Before climbing Mt. Fuji, my Japanese father-in-law gave me a couple Japanese magazines to pour through, brushing up on tips. However, some of the other foreigners on the mountain weren’t so lucky; one woman in our group sprained her ankle a couple hours into the climb.
I wanted to translate some of the helpful Japanese tips so that foreigners climbing Mt. Fuji won’t have any problems.
Ascending Mt. Fuji: How to Climb without hurting your knees, back, and feet.
The key here is small steps and a straight back. When climbing Mt. Fuji, try to keep your back as straight as possible and steps as small as possible. Larger steps increase the chance of you slipping. This is what you should look like:
Notice how the climber steps as close to the edge of the step as possible, instead of over-extending. It seems weird, but this is the best way to climb.

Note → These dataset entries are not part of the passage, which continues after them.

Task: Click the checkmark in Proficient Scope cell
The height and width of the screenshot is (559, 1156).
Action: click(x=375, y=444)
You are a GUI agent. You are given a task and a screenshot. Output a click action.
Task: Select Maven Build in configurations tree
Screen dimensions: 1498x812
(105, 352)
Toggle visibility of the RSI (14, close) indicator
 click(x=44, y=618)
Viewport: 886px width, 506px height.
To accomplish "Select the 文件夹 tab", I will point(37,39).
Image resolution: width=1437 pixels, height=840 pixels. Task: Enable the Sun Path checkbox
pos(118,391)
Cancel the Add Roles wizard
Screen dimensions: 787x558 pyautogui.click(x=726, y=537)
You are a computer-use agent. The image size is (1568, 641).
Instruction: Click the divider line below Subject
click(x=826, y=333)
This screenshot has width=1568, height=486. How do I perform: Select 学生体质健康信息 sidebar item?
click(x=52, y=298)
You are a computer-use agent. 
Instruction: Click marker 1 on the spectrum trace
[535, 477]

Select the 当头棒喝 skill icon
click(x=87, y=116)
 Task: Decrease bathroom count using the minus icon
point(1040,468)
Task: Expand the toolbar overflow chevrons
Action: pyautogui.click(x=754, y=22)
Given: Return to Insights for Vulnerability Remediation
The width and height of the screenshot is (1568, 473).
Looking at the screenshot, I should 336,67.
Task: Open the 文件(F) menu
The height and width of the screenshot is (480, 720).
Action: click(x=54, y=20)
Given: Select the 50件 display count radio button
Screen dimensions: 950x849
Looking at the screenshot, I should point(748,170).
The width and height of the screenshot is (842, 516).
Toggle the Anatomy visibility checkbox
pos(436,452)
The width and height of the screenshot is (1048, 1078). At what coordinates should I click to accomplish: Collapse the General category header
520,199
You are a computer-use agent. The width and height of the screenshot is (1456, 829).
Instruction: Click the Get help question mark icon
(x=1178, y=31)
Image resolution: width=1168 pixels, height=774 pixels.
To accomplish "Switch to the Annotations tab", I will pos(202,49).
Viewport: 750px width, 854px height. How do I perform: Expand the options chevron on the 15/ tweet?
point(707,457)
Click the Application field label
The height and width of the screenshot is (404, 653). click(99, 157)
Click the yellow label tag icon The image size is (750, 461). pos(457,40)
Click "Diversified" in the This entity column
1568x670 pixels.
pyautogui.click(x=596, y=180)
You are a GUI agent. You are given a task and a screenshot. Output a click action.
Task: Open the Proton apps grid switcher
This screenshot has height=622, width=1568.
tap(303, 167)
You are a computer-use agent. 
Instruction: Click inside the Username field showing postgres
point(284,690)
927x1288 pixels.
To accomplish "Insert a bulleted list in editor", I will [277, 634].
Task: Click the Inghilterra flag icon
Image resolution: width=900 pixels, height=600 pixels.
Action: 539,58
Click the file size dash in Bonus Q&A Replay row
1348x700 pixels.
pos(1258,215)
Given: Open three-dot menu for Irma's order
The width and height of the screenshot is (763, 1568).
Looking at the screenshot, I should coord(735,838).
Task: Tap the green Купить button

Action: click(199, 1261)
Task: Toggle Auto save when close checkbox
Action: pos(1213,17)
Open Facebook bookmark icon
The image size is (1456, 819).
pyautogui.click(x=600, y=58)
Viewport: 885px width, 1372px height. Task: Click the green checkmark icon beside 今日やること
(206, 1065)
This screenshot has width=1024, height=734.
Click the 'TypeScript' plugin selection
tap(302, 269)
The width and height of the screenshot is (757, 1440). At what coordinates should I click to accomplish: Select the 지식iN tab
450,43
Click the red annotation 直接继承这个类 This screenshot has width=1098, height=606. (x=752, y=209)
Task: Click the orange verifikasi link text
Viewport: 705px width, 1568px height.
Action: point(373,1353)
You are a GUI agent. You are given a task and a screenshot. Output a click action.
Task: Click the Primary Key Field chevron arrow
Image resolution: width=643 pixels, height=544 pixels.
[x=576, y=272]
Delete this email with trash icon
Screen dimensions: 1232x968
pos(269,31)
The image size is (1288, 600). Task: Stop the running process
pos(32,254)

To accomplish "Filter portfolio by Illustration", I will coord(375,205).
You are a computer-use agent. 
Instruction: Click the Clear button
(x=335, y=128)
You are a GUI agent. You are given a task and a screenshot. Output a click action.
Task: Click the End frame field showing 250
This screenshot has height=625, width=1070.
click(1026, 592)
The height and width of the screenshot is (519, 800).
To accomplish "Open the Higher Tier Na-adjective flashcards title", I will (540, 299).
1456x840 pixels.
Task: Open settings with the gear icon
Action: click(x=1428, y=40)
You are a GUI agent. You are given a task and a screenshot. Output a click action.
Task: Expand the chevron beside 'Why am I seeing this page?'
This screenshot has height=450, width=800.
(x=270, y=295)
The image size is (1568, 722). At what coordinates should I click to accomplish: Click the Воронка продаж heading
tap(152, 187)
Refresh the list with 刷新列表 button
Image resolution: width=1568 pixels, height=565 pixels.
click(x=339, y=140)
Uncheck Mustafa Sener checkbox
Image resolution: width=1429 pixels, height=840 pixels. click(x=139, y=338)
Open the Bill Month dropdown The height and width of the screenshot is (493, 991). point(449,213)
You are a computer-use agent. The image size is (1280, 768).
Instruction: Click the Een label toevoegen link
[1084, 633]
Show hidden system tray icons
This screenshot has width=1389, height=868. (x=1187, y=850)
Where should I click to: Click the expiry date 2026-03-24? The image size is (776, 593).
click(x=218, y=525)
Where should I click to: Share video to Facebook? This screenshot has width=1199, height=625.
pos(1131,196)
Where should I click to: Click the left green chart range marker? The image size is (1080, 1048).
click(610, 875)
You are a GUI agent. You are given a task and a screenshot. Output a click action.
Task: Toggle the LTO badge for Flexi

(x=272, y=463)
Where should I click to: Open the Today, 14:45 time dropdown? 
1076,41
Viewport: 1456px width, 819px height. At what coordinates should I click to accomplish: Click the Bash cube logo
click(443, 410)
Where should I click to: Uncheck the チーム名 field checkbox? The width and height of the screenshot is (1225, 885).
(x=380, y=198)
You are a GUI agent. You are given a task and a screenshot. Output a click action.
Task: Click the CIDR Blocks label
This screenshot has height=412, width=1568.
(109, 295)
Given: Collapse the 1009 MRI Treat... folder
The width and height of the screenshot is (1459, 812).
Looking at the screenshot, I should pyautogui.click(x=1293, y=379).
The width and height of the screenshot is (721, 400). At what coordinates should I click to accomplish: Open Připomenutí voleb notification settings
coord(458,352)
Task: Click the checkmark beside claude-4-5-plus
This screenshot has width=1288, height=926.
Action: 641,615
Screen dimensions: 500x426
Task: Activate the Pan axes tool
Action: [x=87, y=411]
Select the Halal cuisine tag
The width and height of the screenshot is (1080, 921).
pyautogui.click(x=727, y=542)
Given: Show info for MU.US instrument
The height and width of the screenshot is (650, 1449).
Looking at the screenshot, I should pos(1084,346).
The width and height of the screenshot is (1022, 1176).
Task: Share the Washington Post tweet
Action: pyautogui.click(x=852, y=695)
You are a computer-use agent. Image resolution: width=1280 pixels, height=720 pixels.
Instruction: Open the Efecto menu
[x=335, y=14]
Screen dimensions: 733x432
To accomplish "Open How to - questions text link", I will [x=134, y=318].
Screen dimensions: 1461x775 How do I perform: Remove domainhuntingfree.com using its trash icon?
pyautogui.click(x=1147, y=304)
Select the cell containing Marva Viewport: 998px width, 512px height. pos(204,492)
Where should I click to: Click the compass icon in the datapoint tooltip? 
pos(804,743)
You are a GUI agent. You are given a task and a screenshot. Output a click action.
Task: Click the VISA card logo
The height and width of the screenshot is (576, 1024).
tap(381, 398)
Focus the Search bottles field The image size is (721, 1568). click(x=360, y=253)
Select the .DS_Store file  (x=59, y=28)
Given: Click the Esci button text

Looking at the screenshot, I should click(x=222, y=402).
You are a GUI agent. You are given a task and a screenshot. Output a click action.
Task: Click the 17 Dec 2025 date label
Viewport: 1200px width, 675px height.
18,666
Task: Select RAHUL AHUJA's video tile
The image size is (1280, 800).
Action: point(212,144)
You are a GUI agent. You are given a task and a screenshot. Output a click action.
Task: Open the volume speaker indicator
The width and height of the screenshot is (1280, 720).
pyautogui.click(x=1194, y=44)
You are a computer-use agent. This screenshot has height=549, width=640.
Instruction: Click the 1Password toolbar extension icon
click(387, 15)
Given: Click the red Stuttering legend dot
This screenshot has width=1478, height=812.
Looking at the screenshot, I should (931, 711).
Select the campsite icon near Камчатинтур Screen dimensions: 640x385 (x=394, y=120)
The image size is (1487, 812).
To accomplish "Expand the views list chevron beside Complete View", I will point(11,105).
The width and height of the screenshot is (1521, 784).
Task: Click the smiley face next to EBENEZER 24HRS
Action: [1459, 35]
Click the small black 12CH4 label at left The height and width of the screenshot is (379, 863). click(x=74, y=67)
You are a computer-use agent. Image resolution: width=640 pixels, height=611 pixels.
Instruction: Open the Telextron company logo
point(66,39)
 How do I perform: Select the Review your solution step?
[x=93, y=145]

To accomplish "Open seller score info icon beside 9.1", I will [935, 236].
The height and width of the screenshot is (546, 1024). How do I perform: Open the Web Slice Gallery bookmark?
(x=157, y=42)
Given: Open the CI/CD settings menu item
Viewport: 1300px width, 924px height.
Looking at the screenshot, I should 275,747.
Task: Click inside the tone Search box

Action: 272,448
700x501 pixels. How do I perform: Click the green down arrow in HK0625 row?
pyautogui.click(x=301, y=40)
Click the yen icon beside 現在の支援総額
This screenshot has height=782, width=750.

This is what you should NOT look like. Notice the bent back and large steps. It can hurt your knees as well as your back.
Notice how taking large steps will cause extra pressure on your knees and make you use more energy? As long as you remember to keep your back straight and steps short, you should have no problem climbing the first part of the mountain (before you hit the major rocks)
Descending Mt. Fuji: How to Climb without hurting your knees, back, and feet.
Descending is another matter altogether. I ended up slipping down a couple times; the descending route of the Fuji-san Yoshida Trail was all dirt. Dirt is slippery.
Anyways, here is the clip-art.
Much like climbing UP the mountain, you will want to keep your steps short and your back straight. Why short steps? Because it is easy to slip. I saw people going down left and right on the ways down – unlike this illustration, the entire downward route of the Yoshida Trail on Mt. Fuji (the post popular climbing trail) was all loose dirt – that turns scary and muddy when it rains.
How to deal with large Boulders or Ledges
One of the weirder pieces of advice from the book had to deal with descending LARGE amounts, like climbing down from a boulder or tall ledge. They suggested going sideways. It explained that going sideways is the easiest way to protect your knee. If you go down straight, you can easily miss your foot (or step on some uneven ground), that can twist your knee and bring you falling down.
And yes, I did actually see a lot of people (especially elderly men) doing this during the descent.
How to use your Mountain Climbing Pole or Stick:
I didn’t bring a mountain climbing stick. I don’t like holding things when I walk. Most people in my group did bring a stick, though.
While mountain climbing poles can be a great way to keep your balance (or whatever they are used for, I’m actually not sure), they can also cause a series of problems. Mostly back problems.
When you are ascending Mt. Fuji, try to keep your poles close to your legs. Don’t use them as leverage to pull yourself up the mountain – our legs are a lot stronger than our arms. Trying to pull yourself up the mountain like that will only result in a hurt back.
See? Doesn’t that look painful? Also, remember to keep your back straight!
Descending is a similar deal. The mountain climbing poles are meant to ease your balance and make sure you don’t fall. Try not to lean on them too hard (hurt back, poles slip, etc).
Also, you know, keep your back straight. And have a great time climbing Mt. Fuji!